Landon was looking for someone to collaborate with to help make his solution
faster. I spent some time analysing how his algorithm works, and while it is
extremely clever and elegant, it is somewhat difficult to parallelise the
setup steps, and the bit-mask remapping he implements which is essential to
the speed of his approach consumes a significant amount of CPU time, and also
forces a point of linearity to derive the mapping. The remapping of the bitmaps
can be parallelised, as can the set building, but spatial locality issues arise
from the data being scattered across many different arrays/vectors.

As a direct comparison, even though Landon’s solution makes 30x less comparisons
during the search phase, his algorithm is just 3x faster when using a single
thread. I think we can implement a solution true to his original vision in a
highly parallelised manner, but it would be a fair amount of work.

So instead I worked with Landon to arrive at a hybrid solution that isn’t as
elegant or as flexible as Landon’s core solution, but preserves the strong
spatial locality inherent in the “pointers within a single set” approach that
my solution implements.

With that, I updated s25.c, v25.c and 525.c to implement this hybrid approach,
and huge speedups were seen in low thread numbers, but smaller speedups as
threads are increased.

v25.c is now capable of finding all 538 solutions on my system in under 1ms
including loading the 4MB words-alpha.txt file, solving, and writing the
results out. Even using just a single thread takes under 6ms.

Where Landon’s approach uses the 6 most frequently occurring characters to
create subsets from, the hybrid solution only uses 2, and it is still slightly
slower than Landon’s solution for a single thread scenario for non-AVX mode.

Update: The master branch has 6 tier code now

I was able to parallelise the tier setup paths. This has resulted in the setup
for 6 tiers taking only 10us more than the setup for 3 tiers. As a result, the
6 tier path is now the fastest in all scenarios.

Update 2: I discovered a low-CPU-cost way to calculate the best characteres to
use to split subsets for each character set.

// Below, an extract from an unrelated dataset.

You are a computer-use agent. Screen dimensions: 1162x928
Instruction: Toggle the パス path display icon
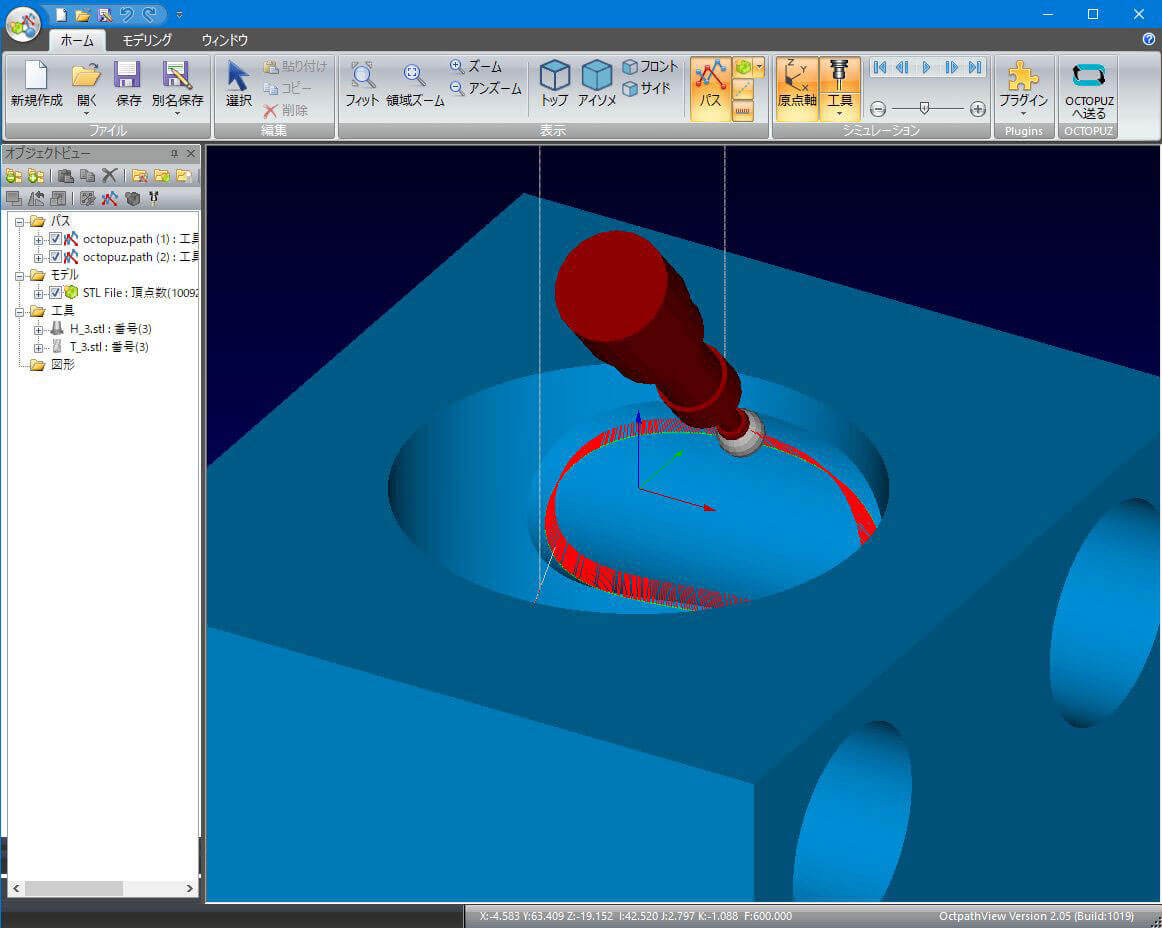click(x=710, y=76)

Main algorithm compares were
reduced by 33%.

Conclusion

I’m including the words-alpha file, plus a version of words-alpha that only has
the 5-letter words in it, as well as the NYT Wordle sets. It seems silly to me
for us to be spending time finding ~80KB of 5 letter words from a ~4MB file but
since that’s what people seem to be doing, so I included the full set here.

Thank you to Matt Parker for making the problem public, and all the intelligent
and robust discussion of solutions in the Youtube comments, and a big thank you
to Sylvester Hesp for his approach to the set skipping issue, and to Landon
Kryger for his insightful algorithm improvements!